• **Text**
________________________________________

Depletion, depreciation and amortization expense for the first nine months of 2003 totaled $68.9 million, an increase of $21.3 million or 45% from 2003. Depletion expense totaled $66.1 million or $0.93 per Mcfe for the first nine months of 2003 compared to $46.6 million or $0.94 per Mcfe for 2002. The increase in depletion expense resulted from the 43% increase in oil and gas production in the first nine months of 2003, somewhat offset by a lower depletion rate. Depreciation and amortization expense for the nine months ended September 30, 2003 totaled $1.9 million or $0.03 per Mcfe compared to $985,000 or $0.02 per Mcfe in the first nine months of 2002. Accretion expense related to SFAS No. 143 totaled $942,000 in the first nine months of 2003 compared to zero in the first nine months of 2002, as the statement was not effective until January 1, 2003.

 

Provision for income taxes for the first nine months of 2003 totaled $44.1 million, an increase of $22.8 million from the same period in 2002. The increase was due to higher earnings and an increase in the effective tax rate. The Company recorded a 38% tax provision for the first nine months of 2003 compared to a 35% tax provision in 2002. The increase in the effective tax rate was due to the expiration of Section 29 tax credits as of December 31, 2002.

 

The Company adopted Statement of Financial Accounting Standards No. 143, “Accounting for Asset Retirement Obligations,” on January 1, 2003. The cumulative effect of change in accounting principle of $2.6 million (net of $1.6 million deferred taxes) in the first nine months of 2003 reflects accretion that would have been recorded if the Company had always been under the requirements of SFAS No. 143.

 

32


Recent Accounting Pronouncements

 

In July 2002, the Financial Accounting Standards Board (“FASB”) issued SFAS No. 146, “Accounting for Costs Associated With Exit or Disposal Activities,” which provides guidance for financial accounting and reporting of costs associated with exit or disposal activities and nullifies EITF Issue No. 94-3, “Liability Recognition for Certain Employee Termination Benefits and Other Costs to Exit an Activity (including Certain Costs Incurred in a Restructuring).” This statement requires the recognition of a liability for a cost associated with an exit or disposal activity when the liability is incurred, as opposed to when the entity commits to an exit plan under EITF No. 94-3. The statement was effective for the Company in 2003. The adoption of SFAS No. 146 did not have a material effect on the Company’s financial position or results of operations.

________________________________________

• **Material**
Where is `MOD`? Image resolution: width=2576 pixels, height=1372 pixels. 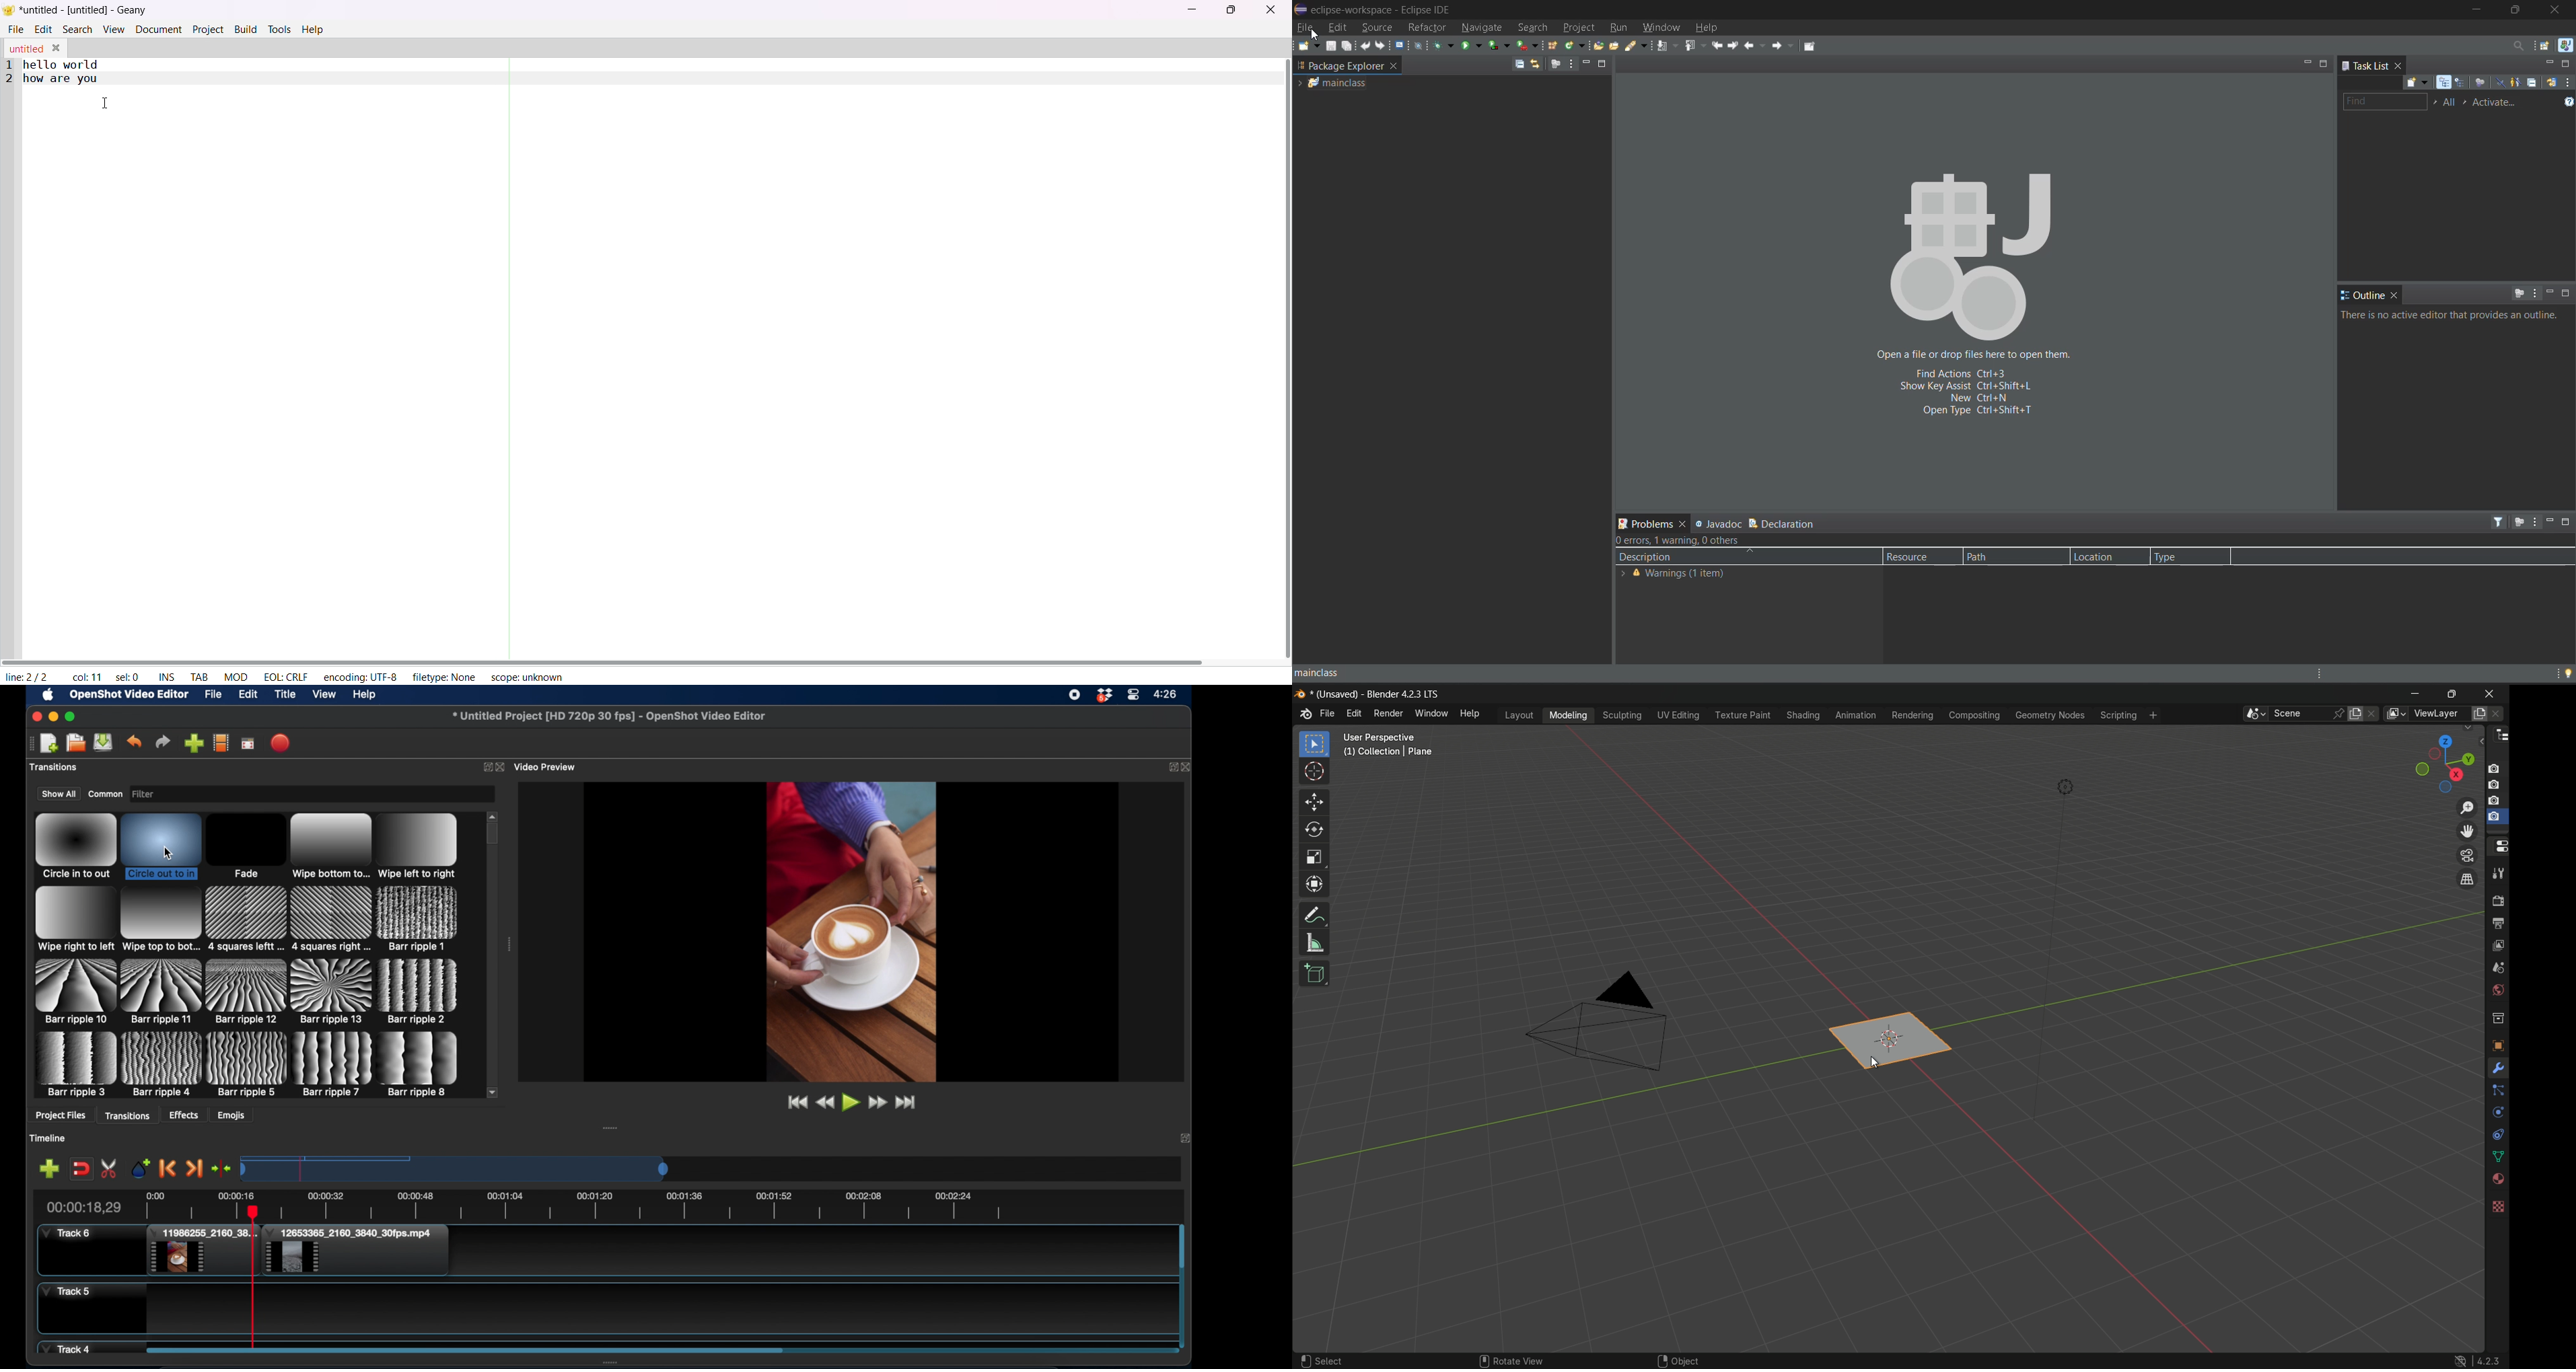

________________________________________

• **What to do**
**A.** Translate this sentence from the financial report excerpt into Spanish: "The Company recorded a 38% tax provision for the first nine months of 2003 compared to a 35% tax provision in 2002."
**B.** Continue the financial report excerpt from where it stops.

• **Expected responses**
**A.** La Compañía registró una provisión de impuestos del 38% para los primeros nueve meses de 2003, en comparación con una provisión de impuestos del 35% en 2002.

**B.**
 

In November 2002, the FASB issued Interpretation No. 45 (FIN 45), “Guarantor’s Accounting and Disclosure Requirements for Guarantees, Including Indirect Guarantees of Indebtedness of Others.” FIN 45 requires a guarantor to recognize a liability for the fair value of the obligation it assumes under certain guarantees. Additionally, FIN 45 requires a guarantor to disclose certain aspects of each guarantee, or each group of similar guarantees, including the nature of the guarantee, the maximum exposure under the guarantee, the current carrying amount of any liability for the guarantee, and any recourse provisions allowing the guarantor to recover from third parties any amounts paid under the guarantee. The disclosure provisions of FIN 45 are effective for financial statements for both interim and annual periods ending after December 15, 2002. The fair value measurement provisions of FIN 45 are to be applied on a prospective basis to guarantees issued or modified after December 31, 2002. The adoption of this Statement did not have a material impact on the Company’s financial position or results of operations.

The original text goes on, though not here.